| SOURCE PASSAGE |
━━━
Veganism is caring about all sentient life - and that means me and you, animals and farmers.
A series of new youth-led campaigns is shedding light on the skewed UK food system in a bid to make it fairer for hard pressed consumers, farmers and animals.
Everyone Eats has been turning the tables on supermarkets. It is continuing its weekends of taking essentials from supermarkets in multiple UK cities including Hastings, Leeds and Manchester. Campaigners pick up essentials, then, without paying for them, put them in the donation bins inside the shops or direct to foodbanks.
On April 27 the food poverty campaign group took food without paying from major supermarkets in Hastings and delivered it to a food bank facing closure due to having no food left and leaving 1,000 people struggling even more. According to the Food Foundation’s latest tracker, the number of vegetables bought by UK households has fallen to a 50-year low. Nearly two-thirds of food-insecure households reported buying less fruit and 44 per cent bought fewer vegetables, as a result of the ongoing cost-of-living crisis.
Fixing
Dave, 39, who runs an independent food bank with no government help, said: "You've got people being arrested for stealing because we haven't got food to give them." He added on social media: "I can't thank you enough, you've helped save lives. I can sleep this weekend because I can now give out food parcels to these people who have nothing, and I mean nothing. So from the bottom of my heart, thank you guys, you're angels, all of you."
An Everybody Eats spokesperson said: "Politicians and corporations are so concerned with making more money that they are willing to starve us to hoard whatever riches they can extract from us. So we are taking action to pressure them. It's a very basic point that we should be able to feed and house ourselves but that isn't the case in 2024 Britain."
The group's first action which took place in early April when supporters dressed as Robin Hood went to a Marks & Spencer in South Manchester and walked out with food they hadn't paid for to distribute to local people and food banks. The group said this 'freeing of food' will continue until the government makes meaningful steps to ensure everybody in the UK can afford necessities.
━━━
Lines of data

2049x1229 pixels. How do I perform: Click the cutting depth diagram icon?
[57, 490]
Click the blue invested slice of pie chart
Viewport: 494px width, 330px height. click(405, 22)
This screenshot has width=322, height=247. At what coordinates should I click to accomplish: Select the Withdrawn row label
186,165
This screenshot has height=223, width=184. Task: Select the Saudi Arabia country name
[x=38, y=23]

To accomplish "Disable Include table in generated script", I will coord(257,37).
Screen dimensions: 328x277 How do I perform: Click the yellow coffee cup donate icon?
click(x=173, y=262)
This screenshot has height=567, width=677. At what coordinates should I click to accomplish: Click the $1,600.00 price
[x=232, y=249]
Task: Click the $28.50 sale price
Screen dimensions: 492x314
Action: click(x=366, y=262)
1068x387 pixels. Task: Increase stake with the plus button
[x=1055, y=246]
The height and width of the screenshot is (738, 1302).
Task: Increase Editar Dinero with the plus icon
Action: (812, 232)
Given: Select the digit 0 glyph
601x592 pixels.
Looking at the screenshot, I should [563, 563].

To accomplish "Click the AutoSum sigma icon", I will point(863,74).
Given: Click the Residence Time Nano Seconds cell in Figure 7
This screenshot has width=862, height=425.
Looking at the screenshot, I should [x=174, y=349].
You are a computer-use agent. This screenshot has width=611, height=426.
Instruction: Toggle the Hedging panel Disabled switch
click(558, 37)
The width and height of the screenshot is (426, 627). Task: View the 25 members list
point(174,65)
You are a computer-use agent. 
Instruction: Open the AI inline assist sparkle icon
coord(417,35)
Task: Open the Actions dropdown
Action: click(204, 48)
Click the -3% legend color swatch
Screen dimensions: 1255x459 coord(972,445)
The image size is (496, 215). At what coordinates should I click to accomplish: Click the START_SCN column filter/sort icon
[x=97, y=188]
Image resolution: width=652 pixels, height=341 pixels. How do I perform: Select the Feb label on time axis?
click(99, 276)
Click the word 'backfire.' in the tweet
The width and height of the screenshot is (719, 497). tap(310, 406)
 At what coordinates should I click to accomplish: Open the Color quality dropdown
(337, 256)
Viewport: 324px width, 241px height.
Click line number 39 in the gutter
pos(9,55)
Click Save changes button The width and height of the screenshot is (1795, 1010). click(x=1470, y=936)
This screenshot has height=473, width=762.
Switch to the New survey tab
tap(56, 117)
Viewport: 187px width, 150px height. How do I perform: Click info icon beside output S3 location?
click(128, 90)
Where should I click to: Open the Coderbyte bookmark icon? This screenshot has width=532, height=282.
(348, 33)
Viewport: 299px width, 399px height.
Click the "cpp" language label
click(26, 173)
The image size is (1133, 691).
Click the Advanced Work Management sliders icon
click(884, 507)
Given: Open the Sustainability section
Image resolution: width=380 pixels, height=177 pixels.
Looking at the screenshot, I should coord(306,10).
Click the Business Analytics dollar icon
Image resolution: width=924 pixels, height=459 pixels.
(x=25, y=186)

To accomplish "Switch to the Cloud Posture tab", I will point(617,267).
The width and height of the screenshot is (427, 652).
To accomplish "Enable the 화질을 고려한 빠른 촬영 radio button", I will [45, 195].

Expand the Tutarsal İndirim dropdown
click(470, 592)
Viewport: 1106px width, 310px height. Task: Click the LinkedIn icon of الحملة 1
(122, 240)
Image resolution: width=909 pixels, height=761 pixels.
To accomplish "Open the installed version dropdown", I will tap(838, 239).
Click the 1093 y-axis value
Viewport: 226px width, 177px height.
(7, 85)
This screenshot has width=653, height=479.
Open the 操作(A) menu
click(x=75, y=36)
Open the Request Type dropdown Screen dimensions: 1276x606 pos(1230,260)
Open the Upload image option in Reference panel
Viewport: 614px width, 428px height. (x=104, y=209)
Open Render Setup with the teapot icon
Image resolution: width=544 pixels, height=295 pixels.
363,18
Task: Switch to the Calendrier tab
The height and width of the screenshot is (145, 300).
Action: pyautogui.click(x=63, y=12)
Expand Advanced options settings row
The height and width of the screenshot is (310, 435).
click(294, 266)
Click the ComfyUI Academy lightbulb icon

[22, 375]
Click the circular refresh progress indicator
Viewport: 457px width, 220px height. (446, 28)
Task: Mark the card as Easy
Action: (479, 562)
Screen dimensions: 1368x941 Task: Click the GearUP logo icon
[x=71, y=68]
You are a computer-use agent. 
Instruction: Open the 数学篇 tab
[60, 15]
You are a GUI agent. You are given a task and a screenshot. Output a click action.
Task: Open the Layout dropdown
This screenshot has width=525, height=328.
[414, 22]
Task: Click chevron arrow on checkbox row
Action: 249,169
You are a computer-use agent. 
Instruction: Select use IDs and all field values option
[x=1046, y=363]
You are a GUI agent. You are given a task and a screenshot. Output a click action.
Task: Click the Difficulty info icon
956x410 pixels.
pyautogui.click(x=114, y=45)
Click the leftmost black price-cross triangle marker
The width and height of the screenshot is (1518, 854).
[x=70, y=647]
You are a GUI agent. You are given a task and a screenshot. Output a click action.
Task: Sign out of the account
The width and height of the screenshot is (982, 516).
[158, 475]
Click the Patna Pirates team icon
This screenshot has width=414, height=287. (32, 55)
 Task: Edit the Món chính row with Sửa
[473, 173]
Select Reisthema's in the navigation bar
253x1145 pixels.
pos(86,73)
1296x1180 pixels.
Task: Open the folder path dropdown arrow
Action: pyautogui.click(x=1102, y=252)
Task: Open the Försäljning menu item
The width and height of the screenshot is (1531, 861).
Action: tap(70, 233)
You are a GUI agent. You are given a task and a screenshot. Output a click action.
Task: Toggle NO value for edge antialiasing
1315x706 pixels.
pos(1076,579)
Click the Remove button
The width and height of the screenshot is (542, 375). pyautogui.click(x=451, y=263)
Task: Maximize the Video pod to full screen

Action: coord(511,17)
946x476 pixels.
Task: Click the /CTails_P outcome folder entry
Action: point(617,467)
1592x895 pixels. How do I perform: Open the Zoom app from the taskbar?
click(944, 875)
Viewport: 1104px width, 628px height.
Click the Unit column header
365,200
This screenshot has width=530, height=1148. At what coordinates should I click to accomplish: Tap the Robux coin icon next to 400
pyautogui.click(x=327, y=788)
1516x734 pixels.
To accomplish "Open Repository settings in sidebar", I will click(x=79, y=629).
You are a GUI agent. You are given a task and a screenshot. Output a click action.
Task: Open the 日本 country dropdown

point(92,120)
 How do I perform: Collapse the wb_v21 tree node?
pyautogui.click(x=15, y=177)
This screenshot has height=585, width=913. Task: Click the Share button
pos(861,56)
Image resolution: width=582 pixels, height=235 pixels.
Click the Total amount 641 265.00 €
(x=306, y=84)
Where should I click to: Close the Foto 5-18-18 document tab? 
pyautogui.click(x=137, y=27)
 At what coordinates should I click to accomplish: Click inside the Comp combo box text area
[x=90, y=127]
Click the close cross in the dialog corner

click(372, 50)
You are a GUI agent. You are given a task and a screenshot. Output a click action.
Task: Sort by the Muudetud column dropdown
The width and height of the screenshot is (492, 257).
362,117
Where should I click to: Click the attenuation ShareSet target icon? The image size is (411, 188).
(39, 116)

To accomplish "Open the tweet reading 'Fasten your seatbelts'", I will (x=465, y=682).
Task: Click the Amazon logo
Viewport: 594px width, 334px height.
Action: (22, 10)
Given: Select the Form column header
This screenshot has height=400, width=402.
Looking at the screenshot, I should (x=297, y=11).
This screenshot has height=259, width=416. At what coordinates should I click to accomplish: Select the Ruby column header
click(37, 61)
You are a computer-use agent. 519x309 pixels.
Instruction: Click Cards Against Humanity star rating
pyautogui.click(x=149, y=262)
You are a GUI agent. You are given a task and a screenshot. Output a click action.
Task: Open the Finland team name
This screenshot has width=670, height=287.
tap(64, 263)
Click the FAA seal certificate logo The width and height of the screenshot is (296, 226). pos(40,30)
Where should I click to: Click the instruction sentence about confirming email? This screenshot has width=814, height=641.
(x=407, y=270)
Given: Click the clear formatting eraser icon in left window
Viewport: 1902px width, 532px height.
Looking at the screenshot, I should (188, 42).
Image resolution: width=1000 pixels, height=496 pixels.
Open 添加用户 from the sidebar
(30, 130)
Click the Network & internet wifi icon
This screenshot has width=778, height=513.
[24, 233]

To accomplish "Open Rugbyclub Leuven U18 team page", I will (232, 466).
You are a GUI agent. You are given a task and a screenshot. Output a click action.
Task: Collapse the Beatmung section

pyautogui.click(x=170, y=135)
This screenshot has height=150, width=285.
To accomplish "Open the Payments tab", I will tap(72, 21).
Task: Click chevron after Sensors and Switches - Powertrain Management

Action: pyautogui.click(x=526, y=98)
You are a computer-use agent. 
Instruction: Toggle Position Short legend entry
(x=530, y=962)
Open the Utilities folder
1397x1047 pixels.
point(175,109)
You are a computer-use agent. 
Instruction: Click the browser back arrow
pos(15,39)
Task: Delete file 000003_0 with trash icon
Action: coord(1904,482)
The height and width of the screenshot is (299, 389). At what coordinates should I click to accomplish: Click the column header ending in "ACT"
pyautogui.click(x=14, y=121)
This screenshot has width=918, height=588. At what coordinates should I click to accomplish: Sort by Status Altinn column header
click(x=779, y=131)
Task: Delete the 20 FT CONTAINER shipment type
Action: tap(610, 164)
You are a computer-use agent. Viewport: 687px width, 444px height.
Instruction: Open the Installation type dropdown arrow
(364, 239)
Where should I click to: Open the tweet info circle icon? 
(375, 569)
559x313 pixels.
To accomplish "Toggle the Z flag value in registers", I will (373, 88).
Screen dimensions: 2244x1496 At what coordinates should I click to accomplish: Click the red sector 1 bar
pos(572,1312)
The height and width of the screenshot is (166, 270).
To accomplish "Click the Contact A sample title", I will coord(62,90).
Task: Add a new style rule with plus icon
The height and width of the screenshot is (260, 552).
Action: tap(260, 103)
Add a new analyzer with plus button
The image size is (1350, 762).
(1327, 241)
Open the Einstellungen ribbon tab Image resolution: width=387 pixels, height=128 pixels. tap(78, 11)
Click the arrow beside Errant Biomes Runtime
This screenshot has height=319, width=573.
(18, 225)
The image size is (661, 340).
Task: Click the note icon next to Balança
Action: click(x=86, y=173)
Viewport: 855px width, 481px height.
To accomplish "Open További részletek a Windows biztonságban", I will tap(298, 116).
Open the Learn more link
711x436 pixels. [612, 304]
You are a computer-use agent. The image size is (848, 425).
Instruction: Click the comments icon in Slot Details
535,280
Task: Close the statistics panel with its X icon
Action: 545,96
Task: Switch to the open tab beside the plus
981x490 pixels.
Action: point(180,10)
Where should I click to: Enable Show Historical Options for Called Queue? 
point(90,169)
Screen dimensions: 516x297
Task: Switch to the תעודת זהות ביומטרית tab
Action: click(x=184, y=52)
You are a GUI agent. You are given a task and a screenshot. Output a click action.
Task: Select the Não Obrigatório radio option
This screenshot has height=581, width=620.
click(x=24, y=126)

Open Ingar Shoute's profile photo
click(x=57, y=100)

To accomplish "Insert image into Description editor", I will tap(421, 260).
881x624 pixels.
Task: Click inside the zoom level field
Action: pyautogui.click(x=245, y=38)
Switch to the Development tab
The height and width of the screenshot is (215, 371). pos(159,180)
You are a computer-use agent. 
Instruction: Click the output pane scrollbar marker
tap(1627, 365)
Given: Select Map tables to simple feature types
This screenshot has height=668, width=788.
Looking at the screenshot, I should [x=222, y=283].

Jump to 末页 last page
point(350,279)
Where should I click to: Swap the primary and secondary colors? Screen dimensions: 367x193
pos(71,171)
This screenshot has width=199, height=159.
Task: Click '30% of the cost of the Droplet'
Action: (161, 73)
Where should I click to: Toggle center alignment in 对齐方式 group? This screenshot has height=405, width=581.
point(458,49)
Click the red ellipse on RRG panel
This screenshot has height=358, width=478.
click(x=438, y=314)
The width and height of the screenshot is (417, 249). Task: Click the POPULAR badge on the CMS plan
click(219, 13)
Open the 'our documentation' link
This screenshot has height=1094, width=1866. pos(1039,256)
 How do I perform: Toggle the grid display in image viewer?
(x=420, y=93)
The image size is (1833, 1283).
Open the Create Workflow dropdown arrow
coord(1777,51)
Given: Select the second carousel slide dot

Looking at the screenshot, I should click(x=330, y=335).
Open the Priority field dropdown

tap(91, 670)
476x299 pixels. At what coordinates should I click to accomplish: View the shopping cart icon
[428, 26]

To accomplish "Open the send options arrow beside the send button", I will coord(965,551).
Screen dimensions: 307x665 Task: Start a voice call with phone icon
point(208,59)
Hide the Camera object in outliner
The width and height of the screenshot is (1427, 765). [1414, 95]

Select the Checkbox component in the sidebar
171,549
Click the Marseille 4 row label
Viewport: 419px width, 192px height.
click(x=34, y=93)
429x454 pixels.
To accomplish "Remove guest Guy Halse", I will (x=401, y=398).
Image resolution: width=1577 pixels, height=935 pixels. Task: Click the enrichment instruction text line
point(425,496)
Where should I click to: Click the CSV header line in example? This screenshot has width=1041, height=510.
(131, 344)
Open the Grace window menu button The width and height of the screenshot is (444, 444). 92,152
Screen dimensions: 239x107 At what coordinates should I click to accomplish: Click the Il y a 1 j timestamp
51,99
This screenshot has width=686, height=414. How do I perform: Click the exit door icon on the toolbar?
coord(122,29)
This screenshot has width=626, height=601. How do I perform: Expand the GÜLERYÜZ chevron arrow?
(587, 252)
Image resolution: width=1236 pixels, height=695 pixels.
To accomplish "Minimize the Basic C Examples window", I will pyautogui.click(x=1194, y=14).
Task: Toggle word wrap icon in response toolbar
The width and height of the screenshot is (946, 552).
━━━
| PROMPT 1 |
Please list the UK cities that the article on youth-led food campaigns names as places where the campaigners continue their weekends of taking essentials from supermarkets.
| PROMPT 2 |
In the article on youth-led food campaigns, what did supporters dress as during the group's first action in early April?
| PROMPT 3 |
Write the next part of the article on youth-led food campaigns, picking up after its final sentence.

| EXERCISE RESPONSE 1 |
Hastings, Leeds, Manchester

| EXERCISE RESPONSE 2 |
Robin Hood

| EXERCISE RESPONSE 3 |
Vegans Support the Farmers, which has been around longer, having been formed in 2022, calls for a fully plant-based food system with a just and sustainable transition for farmers.
Sarah Foy, 23, Vegans Support the Farmers co-founder, explains: “We hope that [our actions] wake people up to the realities faced by the farming sector, that our food system desperately needs fixing, and that we have to work together to do so. We need to be kind to one another and offer support in times of need.”
Aesthetics
“If anyone connects with our message, then please donate to our fundraiser for Young Farmers’ mental health, or take a look at our website to find out more on these issues.”
Veganism is caring about all sentient life - and that means me and you, animals and farmers.
Currently the suicide rate for farmers is three times the national average and Vegans Support the Farmers is raising £100,000 to help support the farming community. The latest data available shows that 133 UK farm sector workers that took their own lives in 2019-20.
“Someone taking their own life doesn’t just impact that one person, it has a long lasting knock-on effect in their family, friendship group, and community,” Foy added.
Fellow Vegans Support the Farmers founder, Tom Gardener, 30, explained how attending this year’s Oxford Real Farming Conference and reading its report showed the time for action is now.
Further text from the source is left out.